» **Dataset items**
* * * *
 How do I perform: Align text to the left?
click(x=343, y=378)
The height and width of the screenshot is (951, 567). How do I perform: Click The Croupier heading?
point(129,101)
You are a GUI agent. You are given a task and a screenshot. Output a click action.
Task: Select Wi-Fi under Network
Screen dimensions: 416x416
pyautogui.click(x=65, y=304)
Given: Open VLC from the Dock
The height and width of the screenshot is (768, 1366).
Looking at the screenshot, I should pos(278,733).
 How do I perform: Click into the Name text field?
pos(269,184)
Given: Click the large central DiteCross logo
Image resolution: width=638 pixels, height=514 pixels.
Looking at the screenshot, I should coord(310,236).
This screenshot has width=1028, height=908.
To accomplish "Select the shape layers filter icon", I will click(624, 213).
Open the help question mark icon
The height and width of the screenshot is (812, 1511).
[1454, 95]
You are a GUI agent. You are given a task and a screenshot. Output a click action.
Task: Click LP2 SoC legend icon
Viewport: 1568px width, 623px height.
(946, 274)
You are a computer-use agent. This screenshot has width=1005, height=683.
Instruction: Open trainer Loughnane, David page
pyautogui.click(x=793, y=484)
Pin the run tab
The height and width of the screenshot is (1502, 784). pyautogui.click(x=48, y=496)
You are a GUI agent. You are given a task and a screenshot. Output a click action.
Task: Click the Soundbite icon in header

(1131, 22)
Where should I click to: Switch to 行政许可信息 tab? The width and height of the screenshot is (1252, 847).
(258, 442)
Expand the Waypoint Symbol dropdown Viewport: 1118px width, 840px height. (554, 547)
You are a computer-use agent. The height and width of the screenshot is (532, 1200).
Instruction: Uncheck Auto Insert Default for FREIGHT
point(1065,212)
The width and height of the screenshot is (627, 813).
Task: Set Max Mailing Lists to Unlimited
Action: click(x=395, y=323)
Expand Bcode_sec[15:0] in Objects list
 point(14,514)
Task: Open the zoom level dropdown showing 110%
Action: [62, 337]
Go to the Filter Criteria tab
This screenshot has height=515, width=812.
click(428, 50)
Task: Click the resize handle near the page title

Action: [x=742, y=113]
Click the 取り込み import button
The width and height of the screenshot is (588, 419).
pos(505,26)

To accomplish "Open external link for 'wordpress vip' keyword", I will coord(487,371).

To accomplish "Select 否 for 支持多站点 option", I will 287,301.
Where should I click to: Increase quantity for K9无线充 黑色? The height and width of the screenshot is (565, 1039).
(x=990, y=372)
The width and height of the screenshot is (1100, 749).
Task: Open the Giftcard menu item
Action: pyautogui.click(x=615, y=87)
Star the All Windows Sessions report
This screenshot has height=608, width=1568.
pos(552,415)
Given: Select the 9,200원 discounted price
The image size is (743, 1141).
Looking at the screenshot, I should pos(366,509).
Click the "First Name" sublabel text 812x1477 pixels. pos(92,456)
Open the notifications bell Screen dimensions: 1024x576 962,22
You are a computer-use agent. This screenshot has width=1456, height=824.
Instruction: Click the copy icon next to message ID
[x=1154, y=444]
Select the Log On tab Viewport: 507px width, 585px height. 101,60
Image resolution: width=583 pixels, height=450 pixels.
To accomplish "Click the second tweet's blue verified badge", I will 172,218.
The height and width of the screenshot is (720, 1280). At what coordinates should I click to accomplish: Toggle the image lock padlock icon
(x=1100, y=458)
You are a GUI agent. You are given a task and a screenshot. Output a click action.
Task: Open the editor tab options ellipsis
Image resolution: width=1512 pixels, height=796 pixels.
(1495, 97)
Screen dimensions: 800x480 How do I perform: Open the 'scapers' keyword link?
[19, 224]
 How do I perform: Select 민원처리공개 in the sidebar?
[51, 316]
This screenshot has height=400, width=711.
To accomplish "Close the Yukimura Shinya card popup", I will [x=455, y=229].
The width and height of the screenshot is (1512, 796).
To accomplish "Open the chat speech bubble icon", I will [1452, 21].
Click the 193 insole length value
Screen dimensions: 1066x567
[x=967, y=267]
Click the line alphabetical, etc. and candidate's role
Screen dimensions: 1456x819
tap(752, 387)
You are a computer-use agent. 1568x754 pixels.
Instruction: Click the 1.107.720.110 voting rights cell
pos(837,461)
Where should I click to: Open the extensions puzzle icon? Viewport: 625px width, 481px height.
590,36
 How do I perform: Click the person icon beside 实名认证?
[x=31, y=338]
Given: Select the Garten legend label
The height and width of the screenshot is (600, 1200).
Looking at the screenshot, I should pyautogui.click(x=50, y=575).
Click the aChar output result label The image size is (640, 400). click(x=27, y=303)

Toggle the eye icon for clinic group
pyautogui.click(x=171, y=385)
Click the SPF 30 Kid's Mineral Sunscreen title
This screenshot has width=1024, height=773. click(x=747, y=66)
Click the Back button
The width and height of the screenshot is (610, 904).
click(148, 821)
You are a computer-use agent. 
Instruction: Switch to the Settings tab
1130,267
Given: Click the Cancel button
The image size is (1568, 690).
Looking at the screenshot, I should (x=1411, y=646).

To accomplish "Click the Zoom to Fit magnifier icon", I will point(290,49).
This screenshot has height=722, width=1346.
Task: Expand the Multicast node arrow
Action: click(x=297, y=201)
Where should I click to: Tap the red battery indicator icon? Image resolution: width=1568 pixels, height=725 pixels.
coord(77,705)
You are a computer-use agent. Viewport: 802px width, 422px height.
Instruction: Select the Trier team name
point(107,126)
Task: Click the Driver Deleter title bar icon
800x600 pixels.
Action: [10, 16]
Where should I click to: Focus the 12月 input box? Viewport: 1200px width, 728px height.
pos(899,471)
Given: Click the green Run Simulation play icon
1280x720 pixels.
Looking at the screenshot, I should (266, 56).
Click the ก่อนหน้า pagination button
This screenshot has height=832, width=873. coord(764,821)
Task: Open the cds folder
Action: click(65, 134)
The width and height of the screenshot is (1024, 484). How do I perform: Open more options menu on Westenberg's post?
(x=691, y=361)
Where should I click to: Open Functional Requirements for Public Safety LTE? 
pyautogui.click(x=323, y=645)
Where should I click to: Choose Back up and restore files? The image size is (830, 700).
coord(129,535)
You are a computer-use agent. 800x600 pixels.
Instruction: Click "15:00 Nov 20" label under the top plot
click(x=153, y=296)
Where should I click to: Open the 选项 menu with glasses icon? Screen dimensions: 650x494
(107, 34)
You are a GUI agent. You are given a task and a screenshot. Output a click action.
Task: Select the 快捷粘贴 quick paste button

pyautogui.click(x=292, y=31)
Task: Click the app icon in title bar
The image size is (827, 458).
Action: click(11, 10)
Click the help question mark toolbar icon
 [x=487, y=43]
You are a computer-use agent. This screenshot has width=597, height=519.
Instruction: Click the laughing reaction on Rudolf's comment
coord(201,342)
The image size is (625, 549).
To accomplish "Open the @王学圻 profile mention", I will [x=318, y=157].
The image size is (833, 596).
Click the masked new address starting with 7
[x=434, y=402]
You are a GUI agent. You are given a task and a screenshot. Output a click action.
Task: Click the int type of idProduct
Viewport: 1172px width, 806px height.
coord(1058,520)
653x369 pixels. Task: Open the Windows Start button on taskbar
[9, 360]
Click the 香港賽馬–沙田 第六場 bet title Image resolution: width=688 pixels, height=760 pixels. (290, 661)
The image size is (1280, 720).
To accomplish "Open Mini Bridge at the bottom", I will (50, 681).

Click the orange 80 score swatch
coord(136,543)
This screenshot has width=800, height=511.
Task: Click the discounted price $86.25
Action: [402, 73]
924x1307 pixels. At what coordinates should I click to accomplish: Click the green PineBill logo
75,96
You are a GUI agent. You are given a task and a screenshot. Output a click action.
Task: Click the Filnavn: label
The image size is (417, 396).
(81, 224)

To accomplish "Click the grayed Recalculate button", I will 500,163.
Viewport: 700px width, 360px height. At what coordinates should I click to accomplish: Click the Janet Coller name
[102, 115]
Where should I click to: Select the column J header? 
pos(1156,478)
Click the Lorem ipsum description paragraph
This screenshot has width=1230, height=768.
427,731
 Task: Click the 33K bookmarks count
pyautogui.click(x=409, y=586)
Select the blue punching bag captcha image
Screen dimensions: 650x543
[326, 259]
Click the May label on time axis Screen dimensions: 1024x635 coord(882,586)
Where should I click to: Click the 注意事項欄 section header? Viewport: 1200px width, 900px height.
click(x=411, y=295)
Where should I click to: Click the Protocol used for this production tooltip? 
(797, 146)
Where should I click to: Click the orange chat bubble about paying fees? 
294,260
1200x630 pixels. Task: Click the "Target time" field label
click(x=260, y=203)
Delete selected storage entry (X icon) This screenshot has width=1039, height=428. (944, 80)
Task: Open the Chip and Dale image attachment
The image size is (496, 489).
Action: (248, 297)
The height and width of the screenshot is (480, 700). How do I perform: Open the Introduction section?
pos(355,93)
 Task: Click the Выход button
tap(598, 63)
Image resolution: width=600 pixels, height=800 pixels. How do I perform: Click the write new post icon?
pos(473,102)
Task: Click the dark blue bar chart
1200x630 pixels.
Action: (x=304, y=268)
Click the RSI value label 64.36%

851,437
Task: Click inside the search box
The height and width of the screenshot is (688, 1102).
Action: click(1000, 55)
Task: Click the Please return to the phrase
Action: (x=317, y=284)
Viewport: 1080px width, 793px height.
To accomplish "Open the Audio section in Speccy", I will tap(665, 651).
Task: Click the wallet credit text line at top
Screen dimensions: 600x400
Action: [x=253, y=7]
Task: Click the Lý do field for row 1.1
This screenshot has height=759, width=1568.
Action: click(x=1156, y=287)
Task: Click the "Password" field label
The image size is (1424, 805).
* * * *
» **TASK GOAL**
Output the lines above exactly, but only those between the line holding "Instruction: Click the laughing" and the line holding "Click the Lorem ipsum description paragraph", inclusive.

» **THE COMPLETED TASK**
Instruction: Click the laughing reaction on Rudolf's comment
coord(201,342)
The image size is (625, 549).
To accomplish "Open the @王学圻 profile mention", I will [x=318, y=157].
The image size is (833, 596).
Click the masked new address starting with 7
[x=434, y=402]
You are a GUI agent. You are given a task and a screenshot. Output a click action.
Task: Click the int type of idProduct
Viewport: 1172px width, 806px height.
coord(1058,520)
653x369 pixels. Task: Open the Windows Start button on taskbar
[9, 360]
Click the 香港賽馬–沙田 第六場 bet title Image resolution: width=688 pixels, height=760 pixels. (290, 661)
The image size is (1280, 720).
To accomplish "Open Mini Bridge at the bottom", I will (50, 681).

Click the orange 80 score swatch
coord(136,543)
This screenshot has width=800, height=511.
Task: Click the discounted price $86.25
Action: [402, 73]
924x1307 pixels. At what coordinates should I click to accomplish: Click the green PineBill logo
75,96
You are a GUI agent. You are given a task and a screenshot. Output a click action.
Task: Click the Filnavn: label
The image size is (417, 396).
(81, 224)

To accomplish "Click the grayed Recalculate button", I will 500,163.
Viewport: 700px width, 360px height. At what coordinates should I click to accomplish: Click the Janet Coller name
[102, 115]
Where should I click to: Select the column J header? 
pos(1156,478)
Click the Lorem ipsum description paragraph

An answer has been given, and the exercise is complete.